:: AUSGANGSTEXT ::
EZB immer noch im Krisenmodus
Während die US-Fed bereits ihren Ausstieg aus der ultra-expansiven Geldpolitik einleitete, hat die EZB am 3. Dezember 2015 ihren expansiven Kurs noch einmal verschärft (Verlängerung des QE-Programms und Senkung des Satzes für die Einlagefazilität auf -0,3%). Angesichts der wegen des Verfalls der Ölpreise weiterhin gedämpften Inflationserwartungen hat die EZB weitere expansive Schritte in Aussicht gestellt. Damit wird die transatlantische Divergenz in der Geldpolitik, die es seit der Großen Rezession 2009 durch das Nachhinken der EZB gegenüber der Fed im Krisenmanagement gegeben hat, verlängert.

:: SCHRIFTLICHE AUFGABE A ::
Geben Sie sämtliche Zeilen der Auflistung erneut wieder und tauschen Sie dabei "screenshot" gegen "image" aus, ohne sonst etwas zu verändern. Lassen Sie die Bilder in Ihrer Antwort weg.

[Daten zur Lokalisierung sichtbarer Ziele]
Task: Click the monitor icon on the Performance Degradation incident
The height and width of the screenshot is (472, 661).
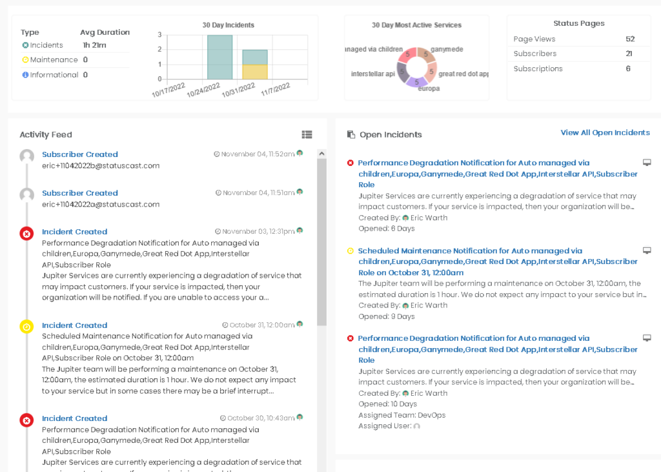Action: 647,161
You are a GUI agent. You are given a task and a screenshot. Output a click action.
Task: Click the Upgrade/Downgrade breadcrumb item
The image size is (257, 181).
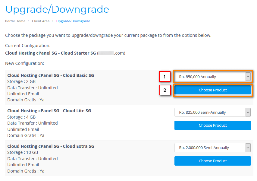pos(73,21)
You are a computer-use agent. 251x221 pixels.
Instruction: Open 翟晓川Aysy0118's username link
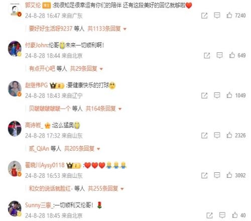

:: SCHRIFTLICHE AUFGABE B ::
Fassen Sie den Ausgangstext zur Geldpolitik der EZB in zwei Sätzen zusammen.

:: LÖSUNG DER ÜBUNG A ::
Task: Click the monitor icon on the Performance Degradation incident
The height and width of the image is (472, 661).
Action: 647,161
You are a GUI agent. You are given a task and a image. Output a click action.
Task: Click the Upgrade/Downgrade breadcrumb item
The image size is (257, 181).
pos(73,21)
You are a computer-use agent. 251x221 pixels.
Instruction: Open 翟晓川Aysy0118's username link

:: LÖSUNG DER ÜBUNG B ::
Während die US-Fed ihren Ausstieg aus der ultra-expansiven Geldpolitik bereits einleitete, hat die EZB am 3. Dezember 2015 ihren expansiven Kurs durch die Verlängerung des QE-Programms und die Senkung des Satzes für die Einlagefazilität auf -0,3% noch verschärft. Wegen der durch den Ölpreisverfall gedämpften Inflationserwartungen stellte die EZB weitere expansive Schritte in Aussicht, womit sich die seit der Großen Rezession 2009 bestehende transatlantische Divergenz in der Geldpolitik verlängert.